We usually don’t give our feet much thought, unless they’re hurting. (Or we’re getting a new pair of shoes or a pedicure perhaps.) But what I’ve noticed is that, whether you’re a pro athlete or work behind a desk, whether you walk a lot, drive a lot or spend your time on the couch, the feet get tight. And as we age, the toes often start curling in, which isn’t really the toes curling in. What actually happens is that the foot muscles get tight and pull the toes toward the heel.
Here’s the story of the foot in a nutshell. Basically there are 3 pieces: the heel, the middle part of the foot or arch, and the toes or the toe box. When we feel pain and discomfort in any of these areas, tightness of the plantar muscle is generally to blame. This muscle is completely dominant in the foot, attaching at the heel, covering the whole bottom of the foot and spreading out to every toe. Plantar fasciitis is a condition that results from an insult to the plantar muscle and painful feet are often given this diagnosis.
What’s unique about the foot is that it can tighten up and lock up and still be extremely functional. We often don’t realize how tight the feet really are until we try to loosen them up. If a knee or a hip were that tight and immobile, it would be nearly impossible to walk. Resolving a tight foot can also go a long way to resolving calf and ankle problem as this tightness may be the invisible, underlying cause of the problem.
It’s a fact of life: feet get tight. And then people bunch up their feet. In the same way that some elevate their shoulders, others clench their feet. Or sit with their toes pointed down and the heels up. Am I talking about you? Check out your feet now and find out.

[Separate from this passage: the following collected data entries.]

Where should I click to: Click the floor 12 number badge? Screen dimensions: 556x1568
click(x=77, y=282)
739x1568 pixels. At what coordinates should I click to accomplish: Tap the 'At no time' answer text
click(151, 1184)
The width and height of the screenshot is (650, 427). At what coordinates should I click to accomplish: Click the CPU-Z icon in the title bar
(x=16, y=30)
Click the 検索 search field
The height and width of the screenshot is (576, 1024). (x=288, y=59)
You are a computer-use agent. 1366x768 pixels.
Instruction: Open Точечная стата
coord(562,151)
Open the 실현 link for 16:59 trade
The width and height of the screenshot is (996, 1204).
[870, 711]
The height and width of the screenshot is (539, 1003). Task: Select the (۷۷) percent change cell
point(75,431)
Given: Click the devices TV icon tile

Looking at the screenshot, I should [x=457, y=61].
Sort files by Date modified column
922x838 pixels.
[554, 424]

And of course, the feet are at the very end of the circulatory pump, so the pressure that goes into the vascular part of the feet is the least of anywhere in the body. It’s safe to say that most people over 60 who are not very active get low grade swelling in the feet. So with this population, taking care of the feet is important for promoting circulation as well as relieving muscle and nerve tension.
The good news is we can drastically change how our feet feel by doing some very simple self-massage. Rolling a tennis ball under the foot is an excellent way to relieve muscle tension. SKLZ also makes a great product where you can roll both feet at the same time. (In our next article we’ll give you a video demonstration of self-massage for the feet so stay tuned!)
What stood out for me the most, when I was working with pro Basketball player, Jared Dudley, of the Phoenix Suns, was that in just 3 months his feet went from being really tight and locked up to being free and feeling great. It was self-massage with the tennis ball that did the trick. And his job is really demanding on his feet. Imagine what it could do with yours.
It’s that simple. For most of us, taking care of the feet is as easy as standing and rolling on a tennis ball. Try it out. Your level of sensitivity is an indication of how much you need the massage. The idea is that you want to roll on the ball until you can no longer find any areas that are sore or tight. You will feel better forever with feet that are happy and free.